EURUSD’s recent positive impetus off a 14-month low of 1.1523 is faltering in the vicinity of the 1.1600 handle. The diving simple moving averages (SMAs) are defending the short-term bearish trend in the pair.
The Ichimoku lines are indicating that negative momentum is picking up again. Furthermore, the pair is struggling to make strong headways past the 1.1600 barrier, something also being reflected in the short-term oscillators. The MACD, some distance below zero, has pushed over its red trigger line, while the RSI is struggling to improve in bearish territory. The stochastic %K line has dipped ahead of the 80 level, signalling that positive drive is dwindling.
If the decline in the pair prevails, instant friction could emanate from the red Tenkan-sen line at 1.1570 before the price retests the 14-month low of 1.1523. If selling interest intensifies and drives the price below the crucial support border of 1.1451-1.1496, the bears may then target the 1.1370 trough, identified on July 16. Another push lower could sink the pair as low as 1.1254, around the July 10 barrier.
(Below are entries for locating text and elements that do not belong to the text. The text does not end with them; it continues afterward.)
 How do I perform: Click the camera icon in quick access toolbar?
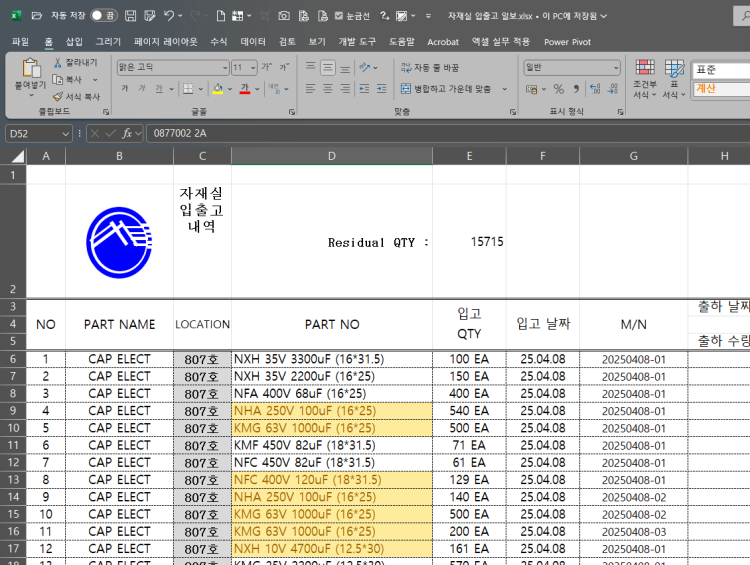pos(284,16)
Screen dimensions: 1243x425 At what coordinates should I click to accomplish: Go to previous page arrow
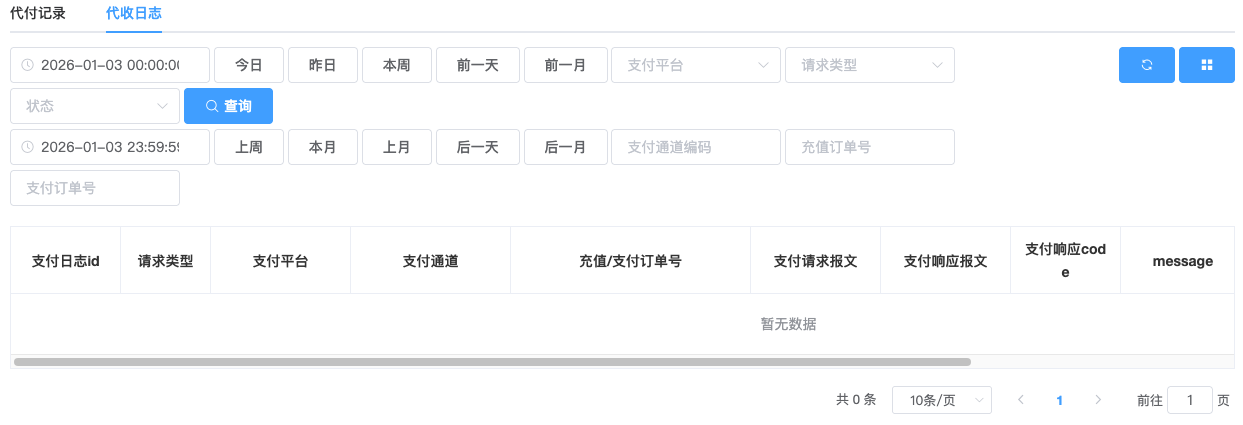coord(1021,400)
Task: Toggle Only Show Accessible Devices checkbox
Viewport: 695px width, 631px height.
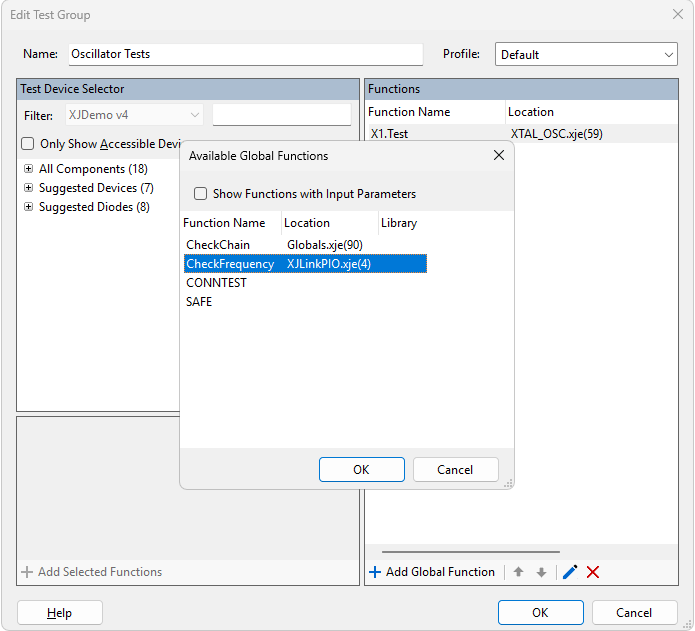Action: click(28, 144)
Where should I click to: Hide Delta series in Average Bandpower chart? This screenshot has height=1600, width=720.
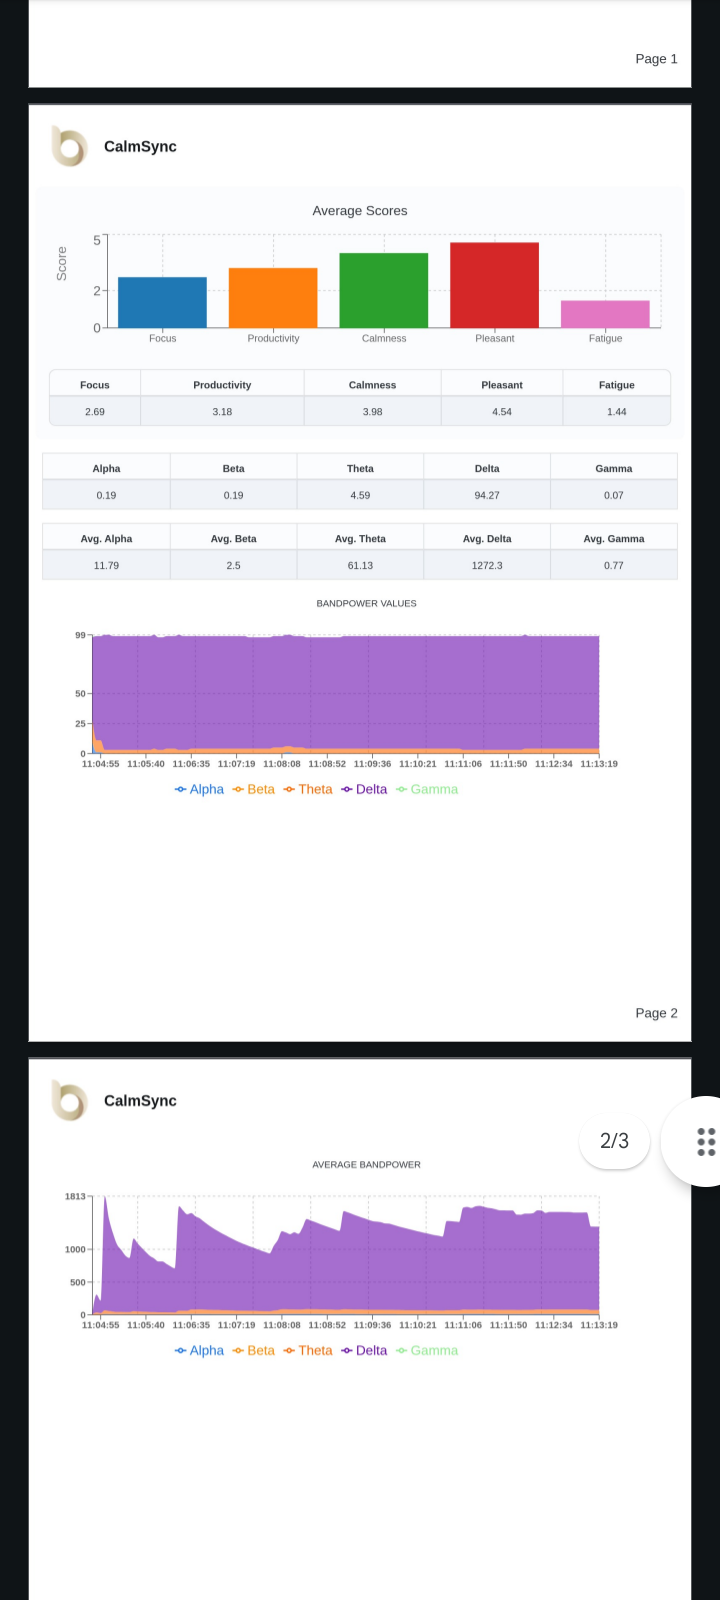pos(364,1350)
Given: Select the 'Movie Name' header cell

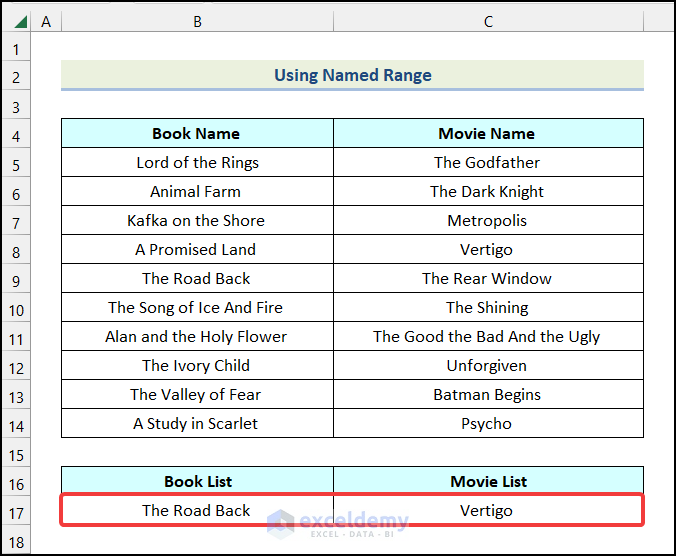Looking at the screenshot, I should [x=488, y=134].
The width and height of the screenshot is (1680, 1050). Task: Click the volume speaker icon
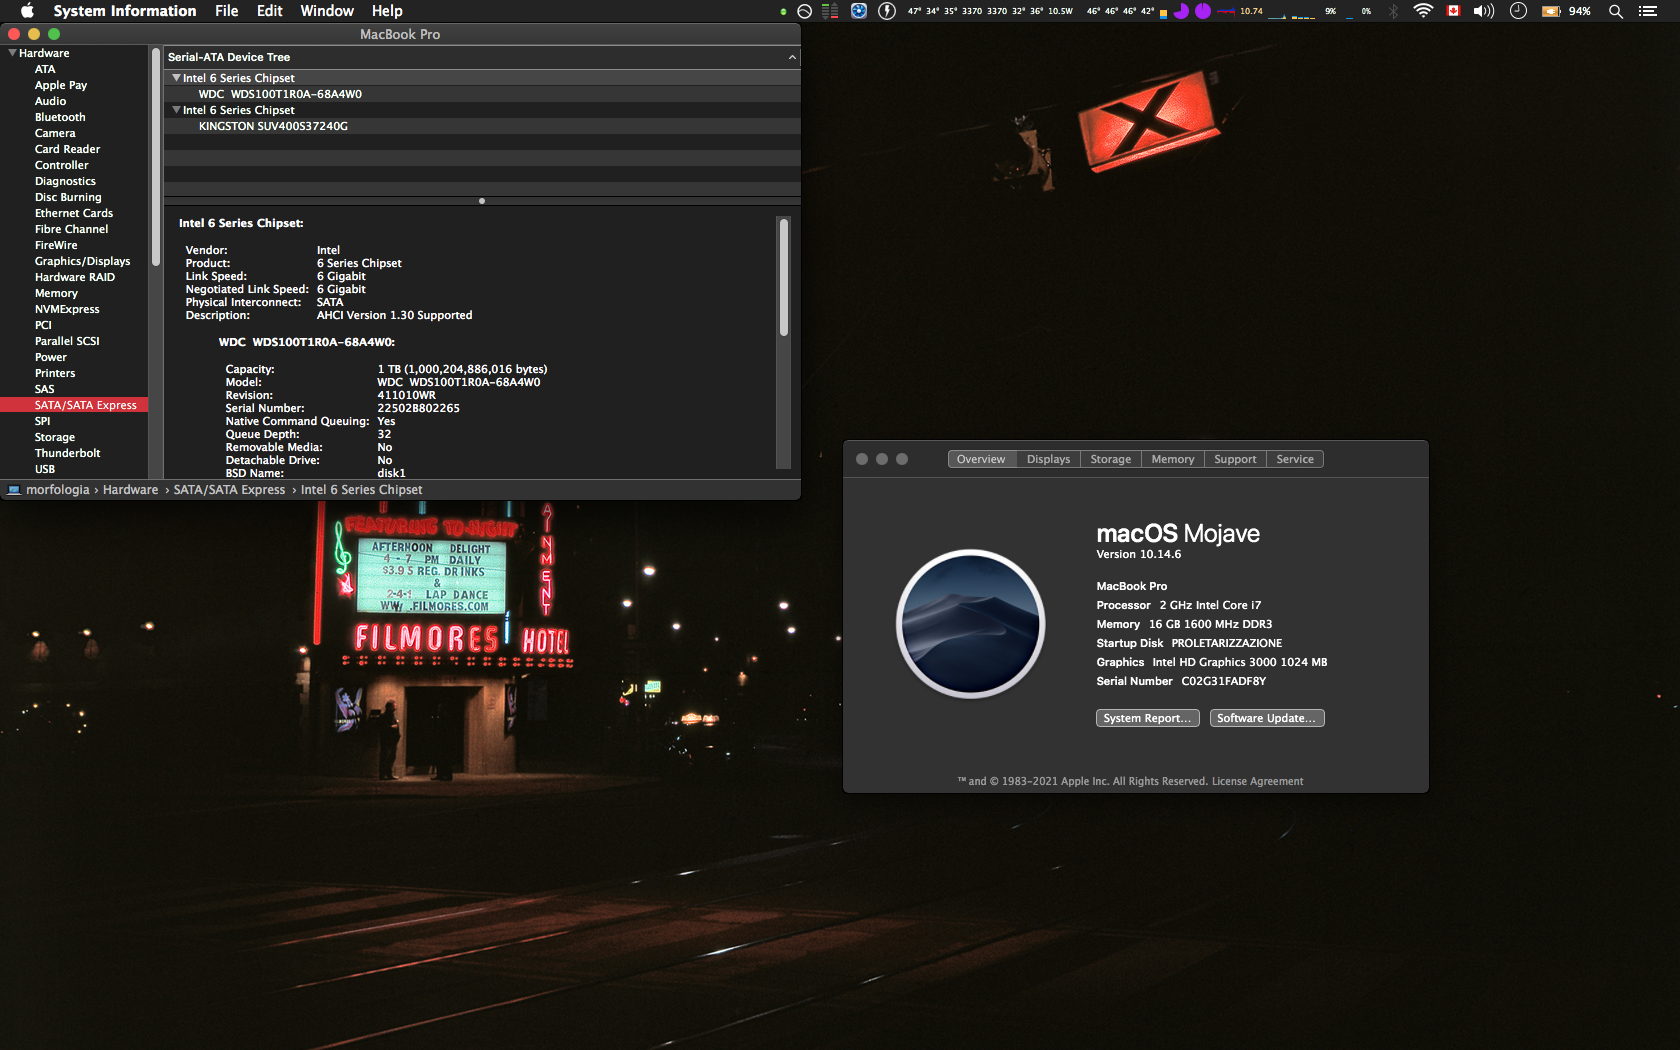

Otherwise, if buyers start to push back, prompt resistance could transpire from the area between the nearby highs of 1.1618 and 1.1640 respectively, ahead of the border of 1.1664-1.1685. Conquering these obstacles, the approaching 50-day SMA at 1.1711, and the neighbouring 1.1755 high may try to impede gains from challenging the Ichimoku cloud and the 100-day SMA at 1.1811. Triumphing above the 1.1800 barricade, the price may then propel for the 1.1885-1.1900 resistance section.
Summarizing, EURUSD’s short-term descent seems to overpower current bullish pressures. A price climb above 1.1755 could feed upside drive, while a close below 1.1451 could bolster the negative picture.